======== 数据

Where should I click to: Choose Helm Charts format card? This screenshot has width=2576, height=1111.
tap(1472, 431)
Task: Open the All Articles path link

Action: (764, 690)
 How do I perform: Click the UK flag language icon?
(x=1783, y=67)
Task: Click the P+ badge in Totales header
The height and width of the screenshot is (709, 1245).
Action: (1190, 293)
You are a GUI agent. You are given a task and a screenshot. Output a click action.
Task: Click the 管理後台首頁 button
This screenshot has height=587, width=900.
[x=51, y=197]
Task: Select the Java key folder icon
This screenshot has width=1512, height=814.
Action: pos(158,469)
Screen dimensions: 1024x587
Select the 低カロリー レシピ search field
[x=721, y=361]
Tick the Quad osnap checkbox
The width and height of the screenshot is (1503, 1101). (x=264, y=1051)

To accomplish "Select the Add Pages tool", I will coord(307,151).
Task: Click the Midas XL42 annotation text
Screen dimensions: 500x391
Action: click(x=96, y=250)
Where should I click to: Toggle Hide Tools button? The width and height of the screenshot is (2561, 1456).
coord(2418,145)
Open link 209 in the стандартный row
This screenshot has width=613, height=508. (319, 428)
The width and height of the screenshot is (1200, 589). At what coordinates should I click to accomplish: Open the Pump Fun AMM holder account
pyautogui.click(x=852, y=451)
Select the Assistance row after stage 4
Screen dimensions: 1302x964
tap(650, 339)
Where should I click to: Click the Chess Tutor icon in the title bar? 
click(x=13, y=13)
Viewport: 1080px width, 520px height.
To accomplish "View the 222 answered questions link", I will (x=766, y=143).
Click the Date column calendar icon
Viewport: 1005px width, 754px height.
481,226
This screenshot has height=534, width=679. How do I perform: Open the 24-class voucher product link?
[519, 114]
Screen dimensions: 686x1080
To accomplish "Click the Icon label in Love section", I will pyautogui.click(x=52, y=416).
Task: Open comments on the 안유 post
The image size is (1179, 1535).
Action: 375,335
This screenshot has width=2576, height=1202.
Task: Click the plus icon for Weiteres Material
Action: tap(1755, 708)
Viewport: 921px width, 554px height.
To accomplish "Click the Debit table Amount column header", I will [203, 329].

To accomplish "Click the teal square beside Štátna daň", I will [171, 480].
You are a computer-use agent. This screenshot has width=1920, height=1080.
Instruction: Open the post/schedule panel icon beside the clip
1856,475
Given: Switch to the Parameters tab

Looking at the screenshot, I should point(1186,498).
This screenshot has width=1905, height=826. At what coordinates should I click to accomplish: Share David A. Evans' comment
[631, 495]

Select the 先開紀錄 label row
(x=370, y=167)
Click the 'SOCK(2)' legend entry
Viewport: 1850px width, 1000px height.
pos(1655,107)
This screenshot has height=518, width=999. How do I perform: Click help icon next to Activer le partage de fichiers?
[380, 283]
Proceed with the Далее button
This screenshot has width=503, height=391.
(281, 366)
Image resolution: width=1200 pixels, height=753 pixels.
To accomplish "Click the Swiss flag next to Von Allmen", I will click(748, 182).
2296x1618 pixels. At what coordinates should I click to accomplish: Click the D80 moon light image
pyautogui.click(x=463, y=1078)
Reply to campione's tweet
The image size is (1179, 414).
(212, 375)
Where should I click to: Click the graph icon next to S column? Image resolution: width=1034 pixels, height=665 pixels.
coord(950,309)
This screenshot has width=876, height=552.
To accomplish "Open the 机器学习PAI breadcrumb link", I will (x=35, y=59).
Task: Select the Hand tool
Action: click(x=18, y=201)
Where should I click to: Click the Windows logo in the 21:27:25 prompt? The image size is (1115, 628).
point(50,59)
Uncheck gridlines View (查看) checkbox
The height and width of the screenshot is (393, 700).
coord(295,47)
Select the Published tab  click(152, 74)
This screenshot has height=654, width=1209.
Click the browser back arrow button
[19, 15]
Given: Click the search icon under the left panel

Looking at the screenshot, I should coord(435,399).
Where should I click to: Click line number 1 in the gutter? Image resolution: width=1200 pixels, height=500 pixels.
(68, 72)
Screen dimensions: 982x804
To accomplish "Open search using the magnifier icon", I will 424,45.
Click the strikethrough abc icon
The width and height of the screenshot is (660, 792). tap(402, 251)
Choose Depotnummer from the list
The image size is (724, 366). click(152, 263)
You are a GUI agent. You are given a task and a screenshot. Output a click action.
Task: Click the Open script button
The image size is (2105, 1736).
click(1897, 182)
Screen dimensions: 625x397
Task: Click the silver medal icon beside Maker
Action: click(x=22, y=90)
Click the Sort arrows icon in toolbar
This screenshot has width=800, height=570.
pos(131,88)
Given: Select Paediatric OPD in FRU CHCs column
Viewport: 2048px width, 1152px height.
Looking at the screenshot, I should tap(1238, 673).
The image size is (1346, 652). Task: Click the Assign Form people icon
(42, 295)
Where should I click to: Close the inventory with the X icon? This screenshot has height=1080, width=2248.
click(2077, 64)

================

**任务要求**
把上面的全部数据逐行输出成编号列表，空行不算。

**输出结果**
1. Where should I click to: Choose Helm Charts format card? This screenshot has width=2576, height=1111.
2. tap(1472, 431)
3. Task: Open the All Articles path link
4. Action: (764, 690)
5.  How do I perform: Click the UK flag language icon?
6. (x=1783, y=67)
7. Task: Click the P+ badge in Totales header
8. The height and width of the screenshot is (709, 1245).
9. Action: (1190, 293)
10. You are a GUI agent. You are given a task and a screenshot. Output a click action.
11. Task: Click the 管理後台首頁 button
12. This screenshot has height=587, width=900.
13. [x=51, y=197]
14. Task: Select the Java key folder icon
15. This screenshot has width=1512, height=814.
16. Action: pos(158,469)
17. Screen dimensions: 1024x587
18. Select the 低カロリー レシピ search field
19. [x=721, y=361]
20. Tick the Quad osnap checkbox
21. The width and height of the screenshot is (1503, 1101). (x=264, y=1051)
22. To accomplish "Select the Add Pages tool", I will coord(307,151).
23. Task: Click the Midas XL42 annotation text
24. Screen dimensions: 500x391
25. Action: click(x=96, y=250)
26. Where should I click to: Toggle Hide Tools button? The width and height of the screenshot is (2561, 1456).
27. coord(2418,145)
28. Open link 209 in the стандартный row
29. This screenshot has width=613, height=508. (319, 428)
30. The width and height of the screenshot is (1200, 589). At what coordinates should I click to accomplish: Open the Pump Fun AMM holder account
31. pyautogui.click(x=852, y=451)
32. Select the Assistance row after stage 4
33. Screen dimensions: 1302x964
34. tap(650, 339)
35. Where should I click to: Click the Chess Tutor icon in the title bar? 
36. click(x=13, y=13)
37. Viewport: 1080px width, 520px height.
38. To accomplish "View the 222 answered questions link", I will (x=766, y=143).
39. Click the Date column calendar icon
40. Viewport: 1005px width, 754px height.
41. 481,226
42. This screenshot has height=534, width=679. How do I perform: Open the 24-class voucher product link?
43. [519, 114]
44. Screen dimensions: 686x1080
45. To accomplish "Click the Icon label in Love section", I will pyautogui.click(x=52, y=416).
46. Task: Open comments on the 안유 post
47. The image size is (1179, 1535).
48. Action: 375,335
49. This screenshot has width=2576, height=1202.
50. Task: Click the plus icon for Weiteres Material
51. Action: tap(1755, 708)
52. Viewport: 921px width, 554px height.
53. To accomplish "Click the Debit table Amount column header", I will [203, 329].
54. To accomplish "Click the teal square beside Štátna daň", I will [171, 480].
55. You are a computer-use agent. This screenshot has width=1920, height=1080.
56. Instruction: Open the post/schedule panel icon beside the clip
57. 1856,475
58. Given: Switch to the Parameters tab
59. Looking at the screenshot, I should point(1186,498).
60. This screenshot has width=1905, height=826. At what coordinates should I click to accomplish: Share David A. Evans' comment
61. [631, 495]
62. Select the 先開紀錄 label row
63. (x=370, y=167)
64. Click the 'SOCK(2)' legend entry
65. Viewport: 1850px width, 1000px height.
66. pos(1655,107)
67. This screenshot has height=518, width=999. How do I perform: Click help icon next to Activer le partage de fichiers?
68. [380, 283]
69. Proceed with the Далее button
70. This screenshot has width=503, height=391.
71. (281, 366)
72. Image resolution: width=1200 pixels, height=753 pixels.
73. To accomplish "Click the Swiss flag next to Von Allmen", I will click(748, 182).
74. 2296x1618 pixels. At what coordinates should I click to accomplish: Click the D80 moon light image
75. pyautogui.click(x=463, y=1078)
76. Reply to campione's tweet
77. The image size is (1179, 414).
78. (212, 375)
79. Where should I click to: Click the graph icon next to S column? Image resolution: width=1034 pixels, height=665 pixels.
80. coord(950,309)
81. This screenshot has width=876, height=552.
82. To accomplish "Open the 机器学习PAI breadcrumb link", I will (x=35, y=59).
83. Task: Select the Hand tool
84. Action: click(x=18, y=201)
85. Where should I click to: Click the Windows logo in the 21:27:25 prompt? The image size is (1115, 628).
86. point(50,59)
87. Uncheck gridlines View (查看) checkbox
88. The height and width of the screenshot is (393, 700).
89. coord(295,47)
90. Select the Published tab  click(152, 74)
91. This screenshot has height=654, width=1209.
92. Click the browser back arrow button
93. [19, 15]
94. Given: Click the search icon under the left panel
95. Looking at the screenshot, I should coord(435,399).
96. Where should I click to: Click line number 1 in the gutter? Image resolution: width=1200 pixels, height=500 pixels.
97. (68, 72)
98. Screen dimensions: 982x804
99. To accomplish "Open search using the magnifier icon", I will 424,45.
100. Click the strikethrough abc icon
101. The width and height of the screenshot is (660, 792). tap(402, 251)
102. Choose Depotnummer from the list
103. The image size is (724, 366). click(152, 263)
104. You are a GUI agent. You are given a task and a screenshot. Output a click action.
105. Task: Click the Open script button
106. The image size is (2105, 1736).
107. click(1897, 182)
108. Screen dimensions: 625x397
109. Task: Click the silver medal icon beside Maker
110. Action: click(x=22, y=90)
111. Click the Sort arrows icon in toolbar
112. This screenshot has width=800, height=570.
113. pos(131,88)
114. Given: Select Paediatric OPD in FRU CHCs column
115. Viewport: 2048px width, 1152px height.
116. Looking at the screenshot, I should tap(1238, 673).
117. The image size is (1346, 652). Task: Click the Assign Form people icon
118. (42, 295)
119. Where should I click to: Close the inventory with the X icon? This screenshot has height=1080, width=2248.
120. click(2077, 64)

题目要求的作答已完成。